2nd century Roman senator, general and governor

Gaius Aufidius Victorinus was a Roman senator and general of the second century. A friend of the Emperor Marcus Aurelius and the son-in-law of the advocate and orator Marcus Cornelius Fronto, he was twice consul and governor of several Roman provinces.

== Career ==
Victorinus came from Pisaurum in Umbria. He was a student of Fronto at the same time as Marcus Aurelius, where their friendship began.

In 155 Victorinus became suffect consul, then from c. 162 to c. 166 he was governor of Germania Superior, where he was commissioned to repulse the invading Chatti, which he did successfully. Two letters Fronto wrote to him while governor survive. In the first, Fronto petitions for his help in getting a position for the rhetorician Antoninus Aquila. In the second, Fronto updates Victorinus about his two sons, whom Victorinus had left with Fronto while in Germania Superior.

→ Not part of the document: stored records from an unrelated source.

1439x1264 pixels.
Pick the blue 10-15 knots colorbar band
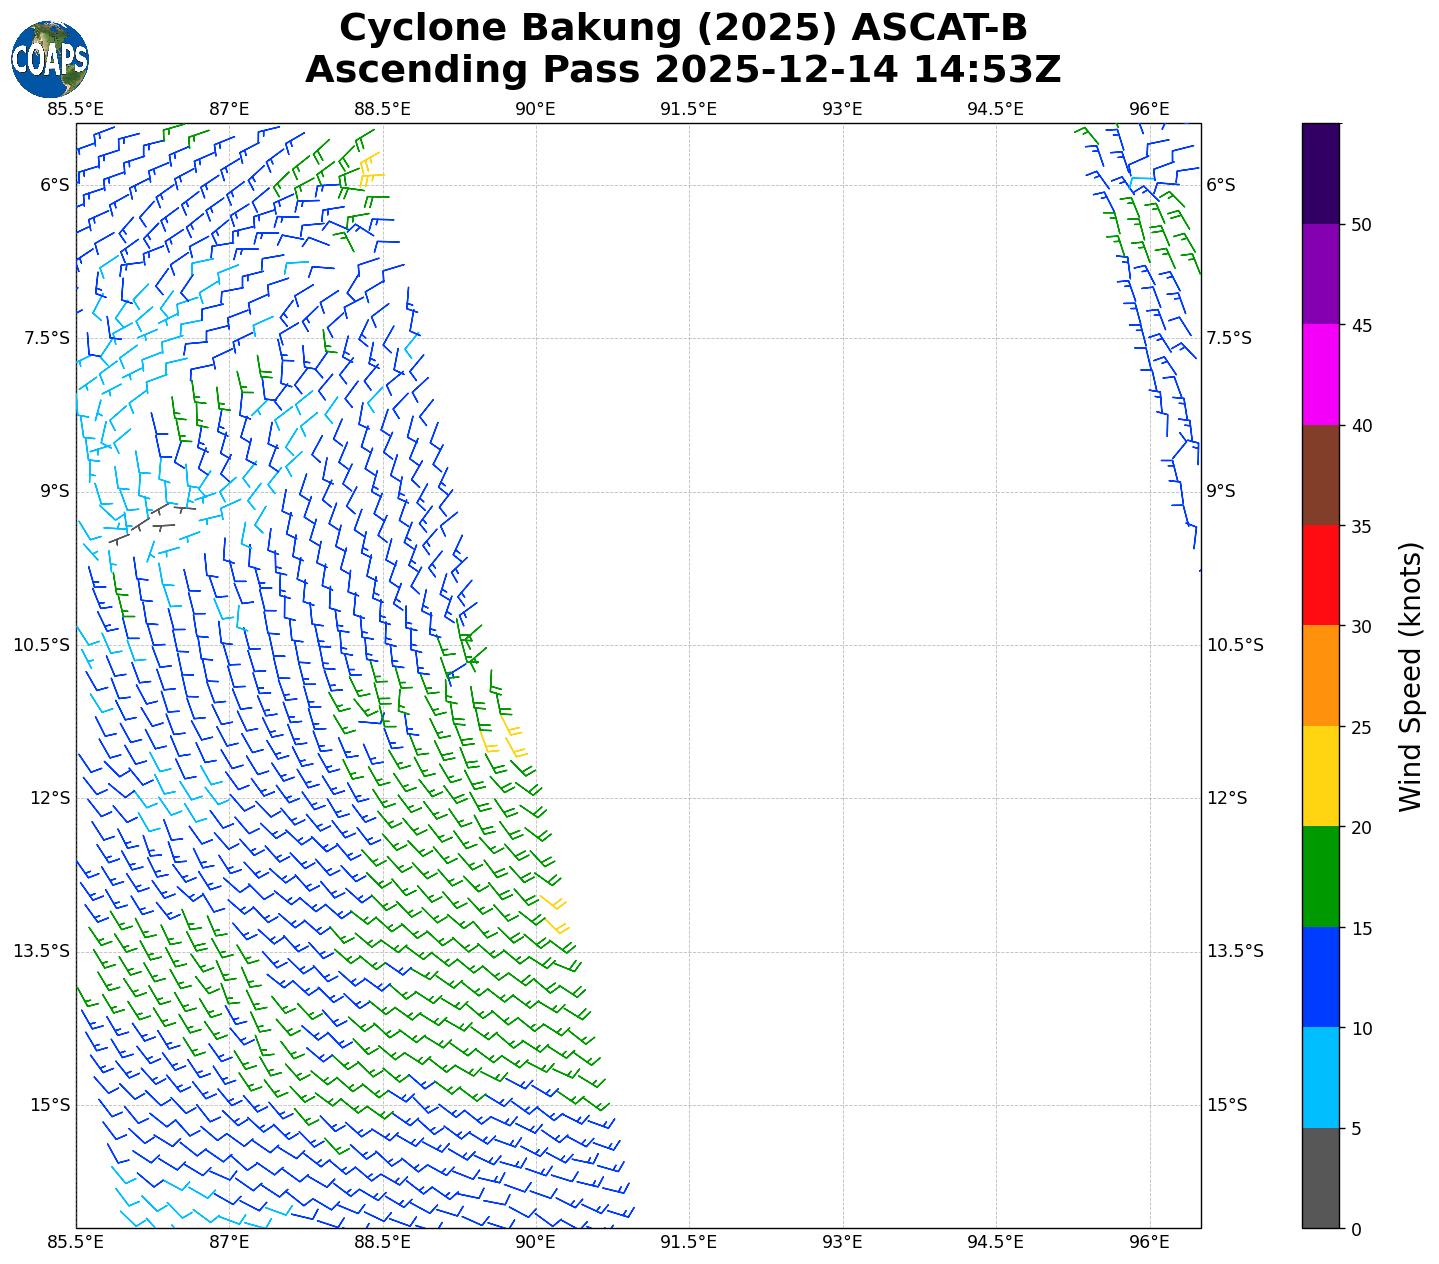point(1320,977)
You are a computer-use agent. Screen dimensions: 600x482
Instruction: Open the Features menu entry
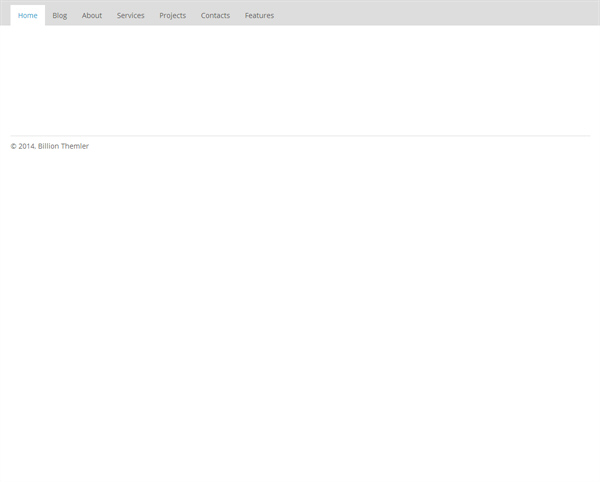[x=259, y=15]
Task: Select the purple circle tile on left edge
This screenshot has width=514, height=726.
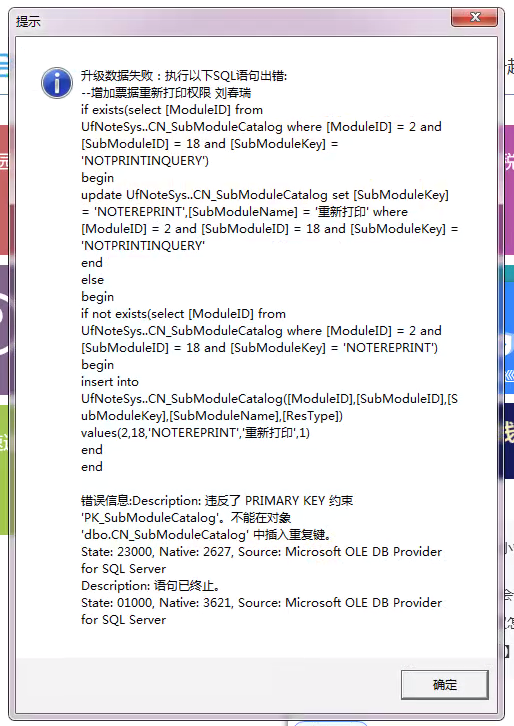Action: click(4, 330)
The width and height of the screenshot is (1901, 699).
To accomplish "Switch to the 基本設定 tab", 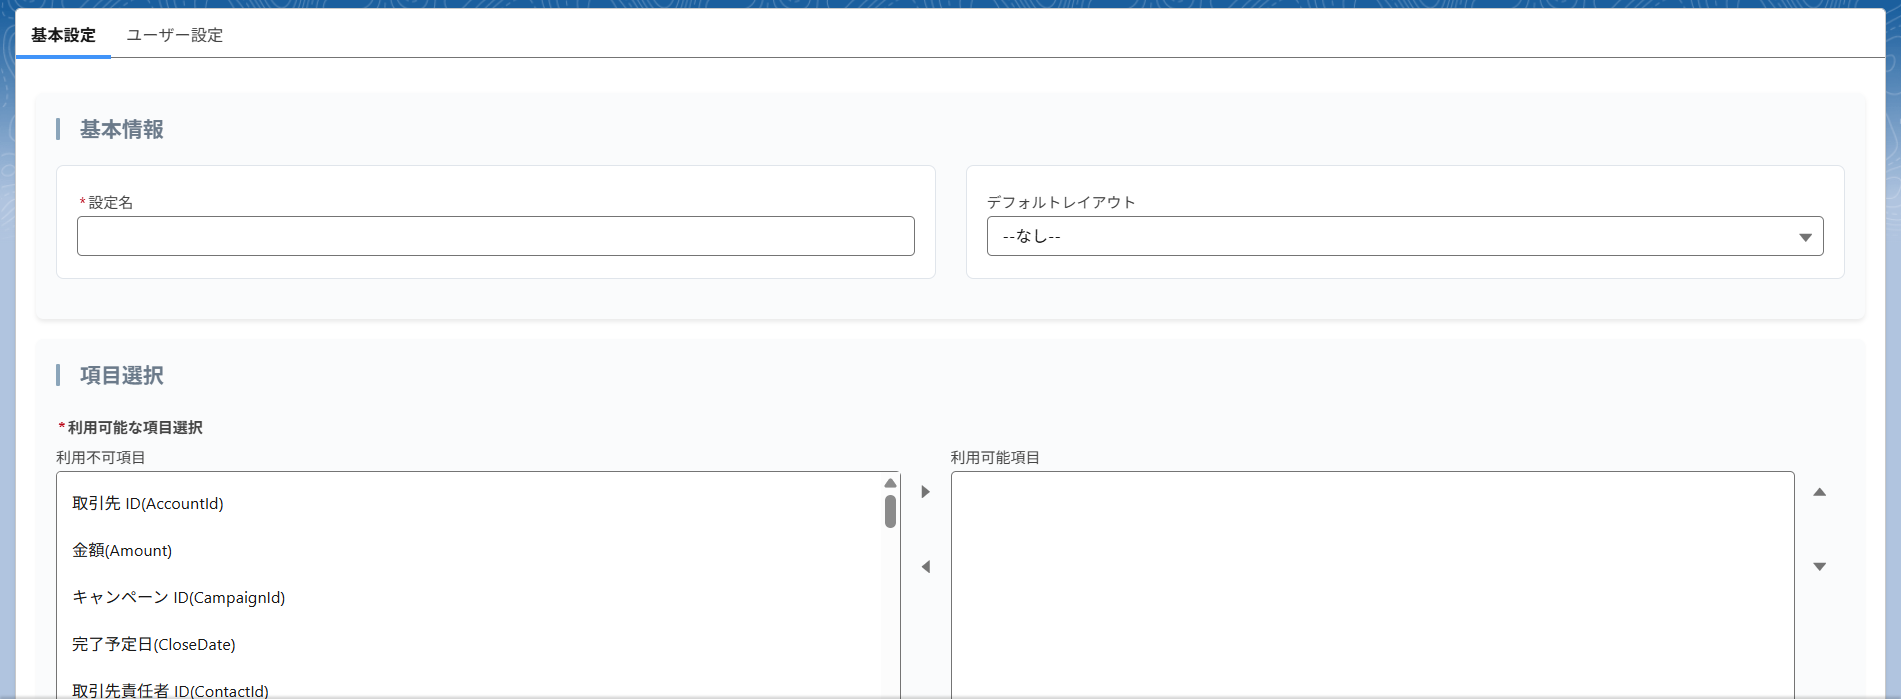I will (x=63, y=35).
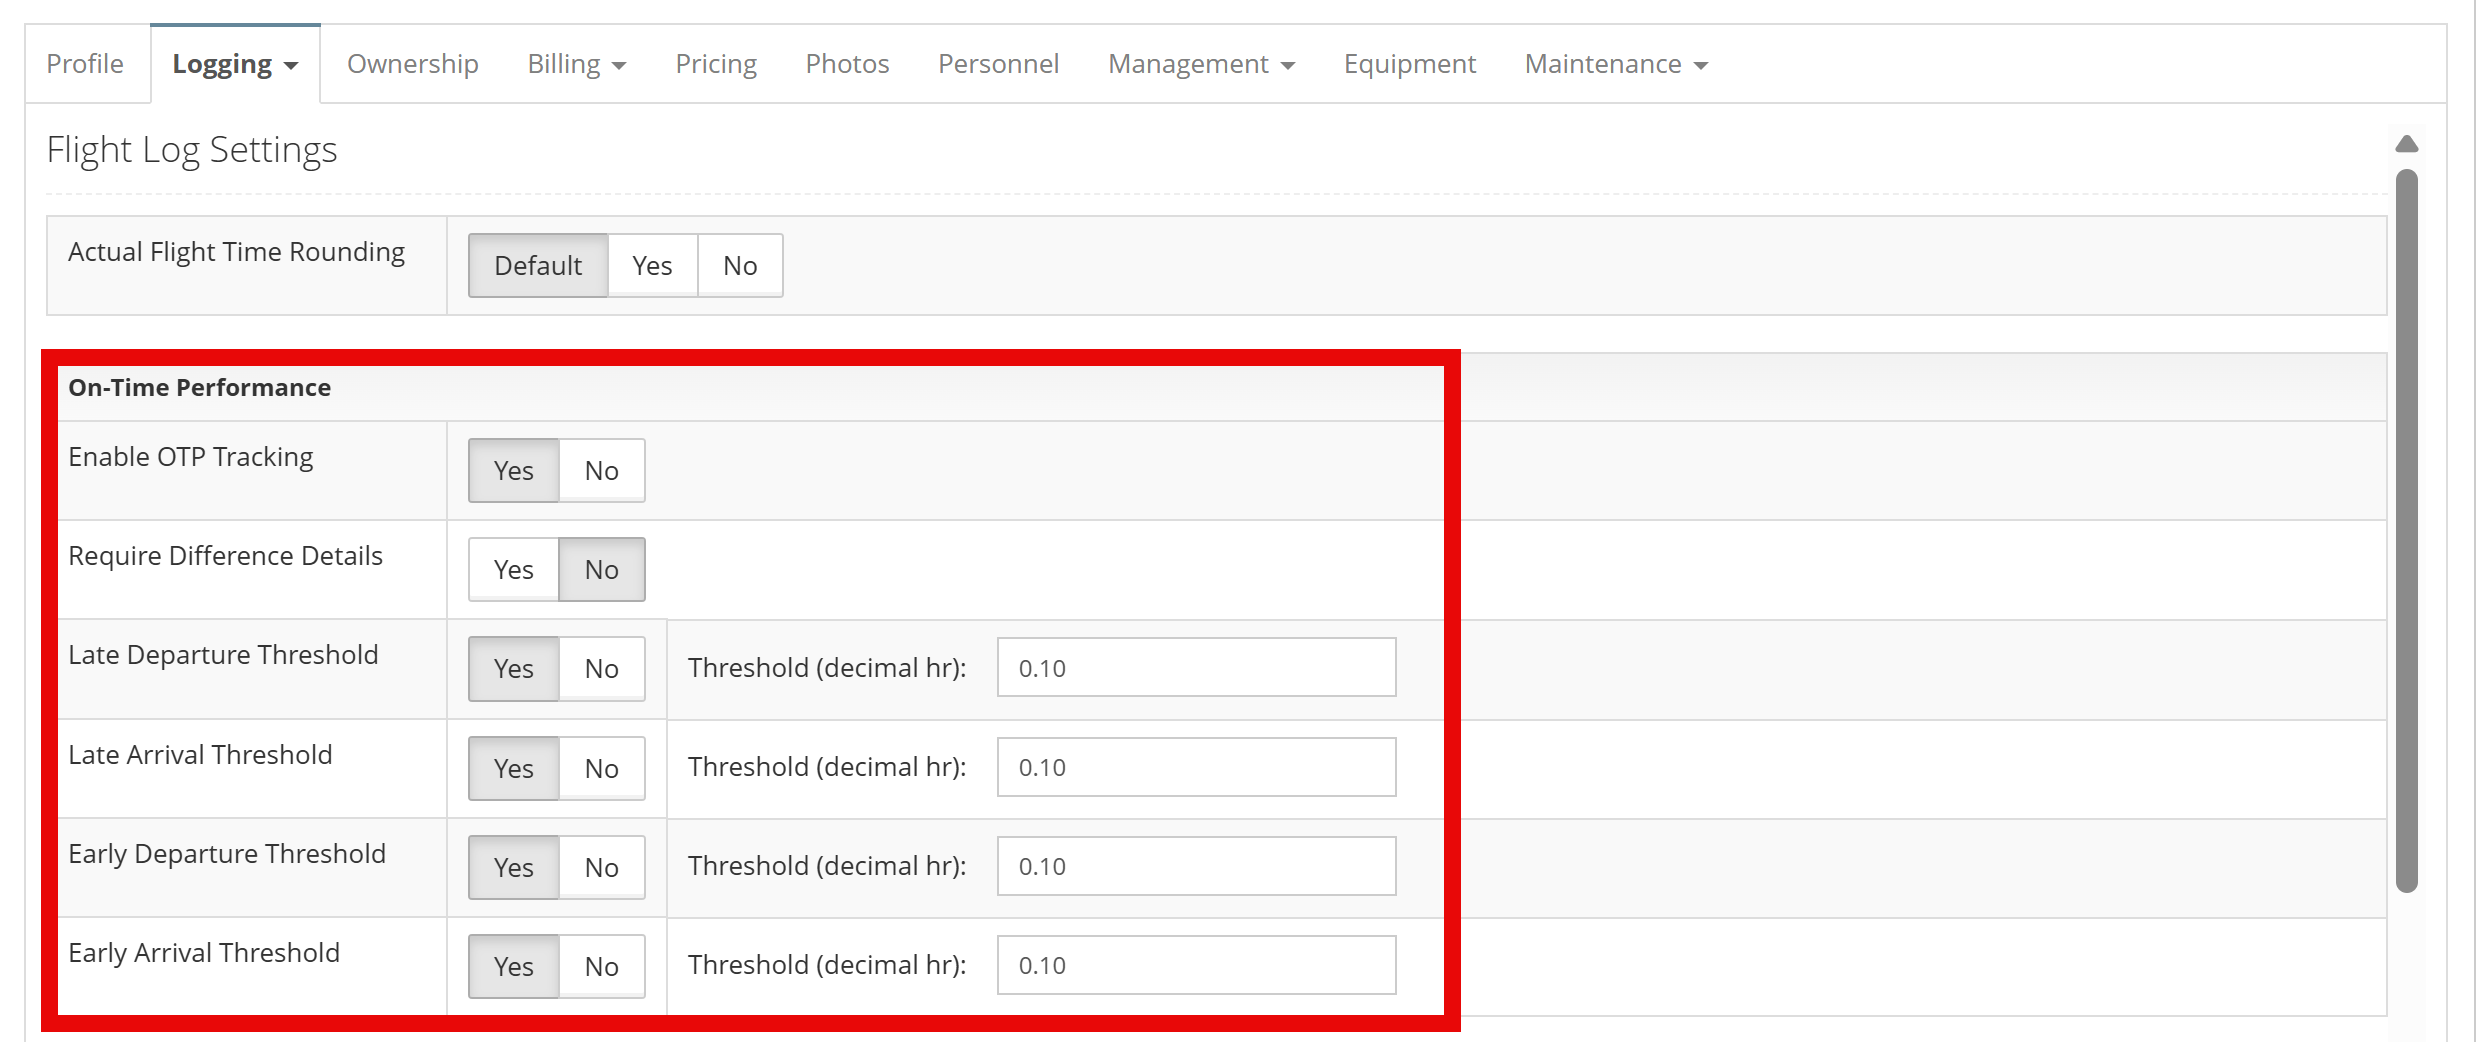
Task: Turn off Late Departure Threshold
Action: click(601, 669)
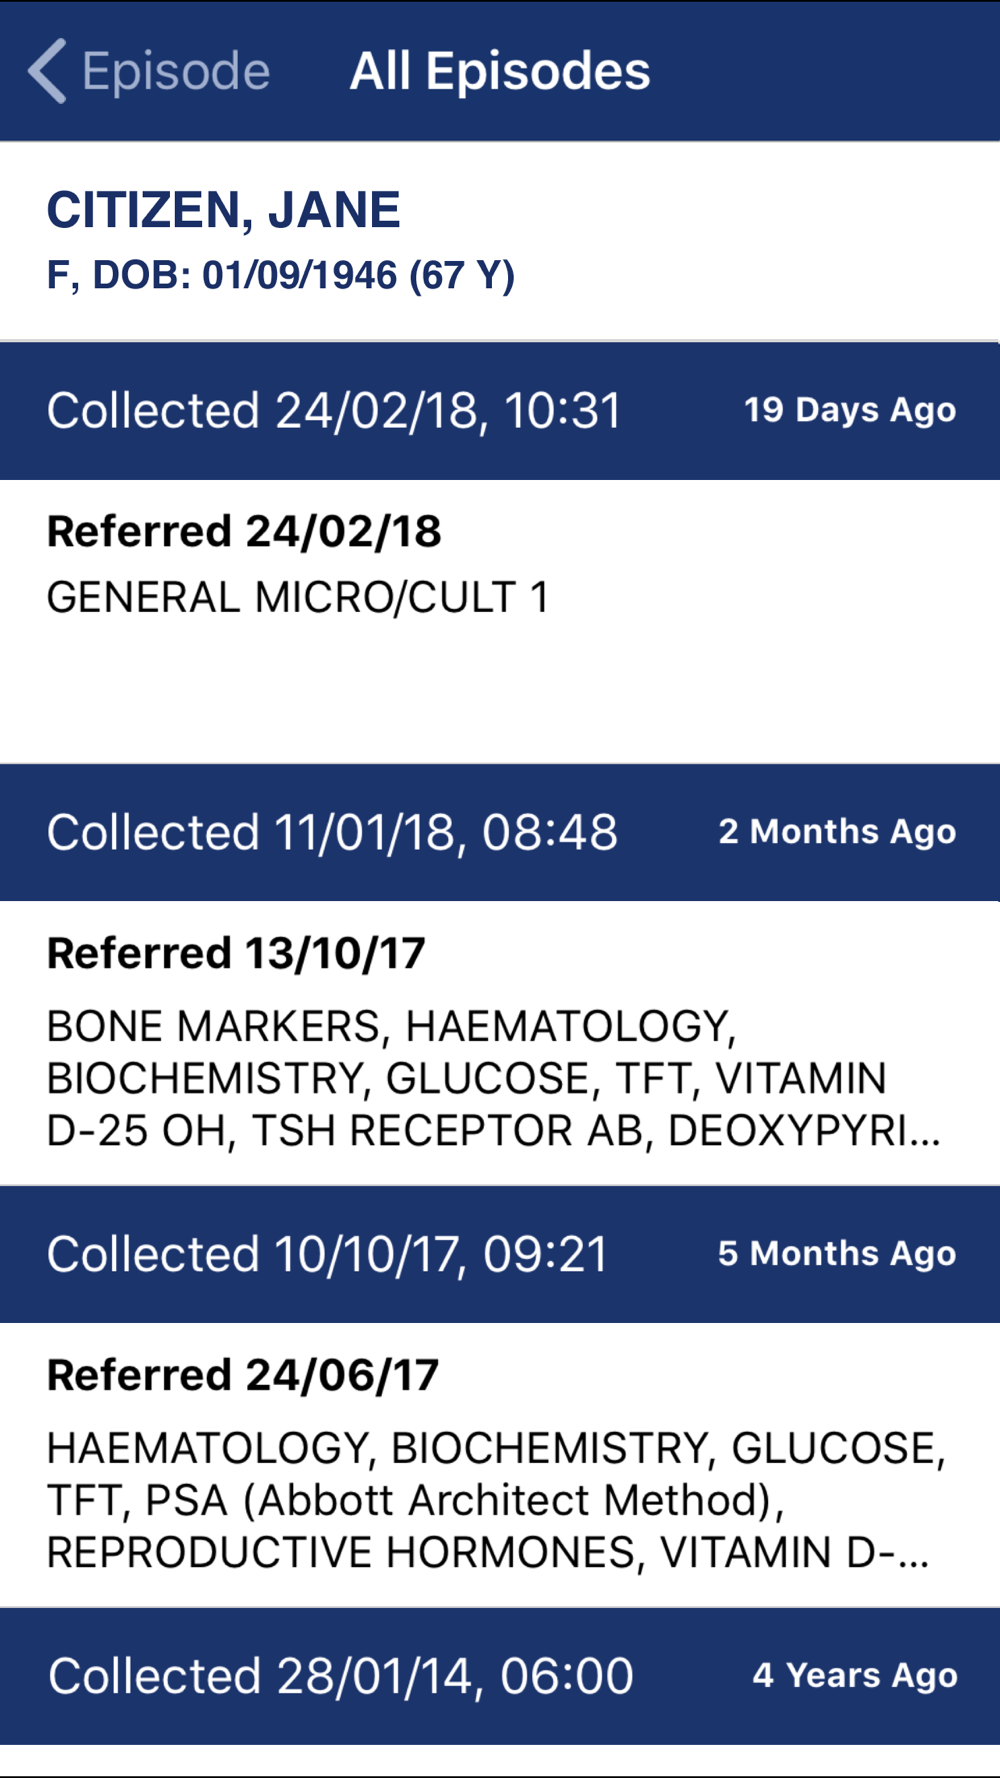Open episode collected 24/02/18, 10:31

(x=334, y=411)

After his tenure in Germania Superior, Victorinus became governor of Dacia (168/9), then Hispania Baetica (probably 170/1) and Hispania Tarraconensis (171-172). Victorinus then held the Proconsulate of Africa (c. 173/5) and between 177 and 179 was governor of Syria. In the last year of his tenure as Urban prefect (probably from 179 to 183), Victorinus was consul a second time with Commodus as his colleague.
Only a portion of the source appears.